It is preferable to peel off the film from the support 20 by a peeling roller 21 at a state of that the remaining amount of the solvent is within the range of from 60 to 150%, more preferably from 80 to 120%, for reducing the peeling force from the support 20. The temperature of the dope on the occasion of peeling off is preferably from 0 to 30° C., and more preferably from 5 to 20° C., for raising the strength of the film at the time of peeling and preventing the breaking of the film at the peeling.

In the production of the cellulose ester resin film by the solution casting method, the amount of residual solvent is expressed by the following expression.
Residual solvent amount(weight−%)={(M−N)/N}×100

In the above, M is the weight of the web or film at an optional time point and N is the weight of the same film after a thermal treatment at 115° C. for 1 hour.

In the film drying process, the film peeled off from the support 20 by the peeling roller 21 is further dried so that the residual solvent amount is reduced to not more than 3%, preferably not more than 1%, and further preferably not more than 0.5%, by weight for obtaining the film having high dimensional stability.

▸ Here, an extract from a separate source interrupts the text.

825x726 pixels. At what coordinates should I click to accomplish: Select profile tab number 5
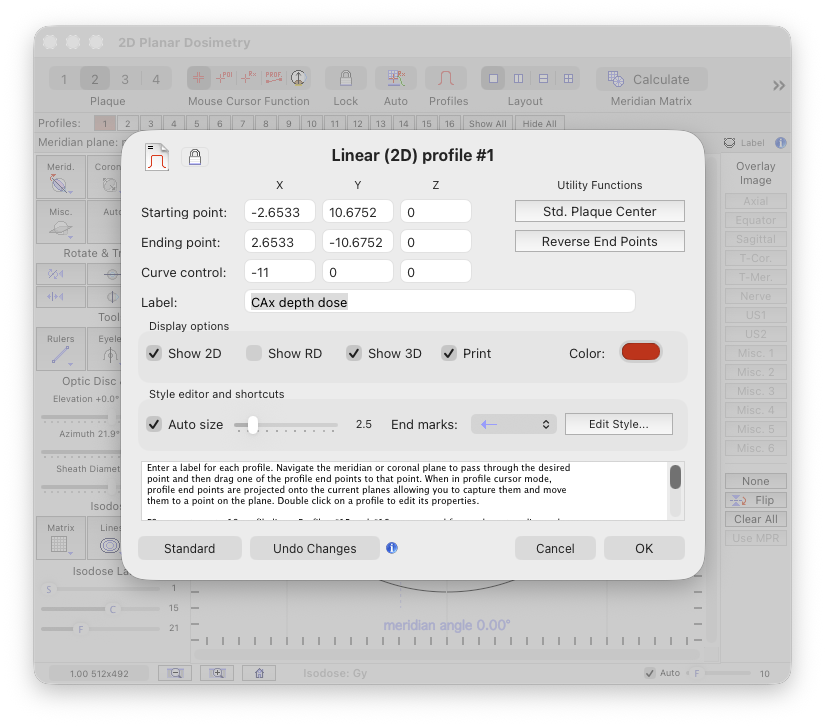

After the peeling, the web 22 is passed through a tenter apparatus 23 in which the web is conveyed while holding the both edged thereof by clips or pins and/or a drying apparatus 24 in which the web is alternatively passed on conveying rollers arranged in the apparatus for drying. For the parts of the liquid crystal display, the drying while holding the width of the film by the tenter system is preferable for raising the dimensional stability. Particularly, it is preferable to hold the width at the point where the residual solvent amount is high, namely just after the peeling, for enhancing the dimensional stability improving effect.

The web 22 tends to be shrunk in the width direction by evaporation of solvent in the drying process after pooled of from the support 20. The shrinking is increased accompanied with rising in the drying temperature. It is preferable to inhibit the shrinking as small as possible for improving the flatness of the finished film. From such the viewpoint, the tenter method, namely the method disclosed in JP-A No. 62-46625 in which the whole or a part of the drying process is carried out while holding at the both edges of the web 22 by the clips is preferable.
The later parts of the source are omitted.